Cultural Anthropology: Lessons for Liberalism from the “Illiberal East” (2018)

29 April 2018, dusan

“The cumulative effects of Brexit, the resurgence of populist politics in Europe, and the election of Donald Trump as president of the United States have given rise to the perception that Western liberal democracies are undergoing profound change, if not a bona fide crisis. Moreover, there is a sense that it is the political liberalism of the post–Cold War period—rather than its far less popular companion ideology of neoliberalism—that finds itself in disarray. As scholars and commentators rummage through their intellectual toolboxes for explanatory frameworks, many are turning to (post)socialist histories and experiences as heuristic devices for making sense of the upheavals in Western politics. In this Hot Spots series, we suggest that the postsocialist transition, as both discursive space and set of practices that attempted to make capitalists out of socialists and liberals out of totalitarians, renders the former socialist world a rich site for understanding the current shifts in the Western political landscape. We aim to make sense of this landscape in a way that is attuned to both long-term processes and to the state of emergency reinforced with each new wave of current events. Even though the ground appears to be constantly shifting beneath our feet, these essays insist that detailed, historically and geopolitically sensitive analysis of actually existing post–Cold War liberalisms is one key approach for making sense of the present.”

◆ **REQUIREMENT**: Translate this sentence from the text on liberalism and the postsocialist world into Spanish: "We aim to make sense of this landscape in a way that is attuned to both long-term processes and to the state of emergency reinforced with each new wave of current events."

Entries for locating words and elements
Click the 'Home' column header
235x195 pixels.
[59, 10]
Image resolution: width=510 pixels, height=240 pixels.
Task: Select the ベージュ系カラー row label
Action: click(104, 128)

◆ **EXPECTED ANSWER**: Nuestro objetivo es dar sentido a este panorama de un modo que atienda tanto a los procesos de largo plazo como al estado de emergencia reforzado con cada nueva oleada de acontecimientos actuales.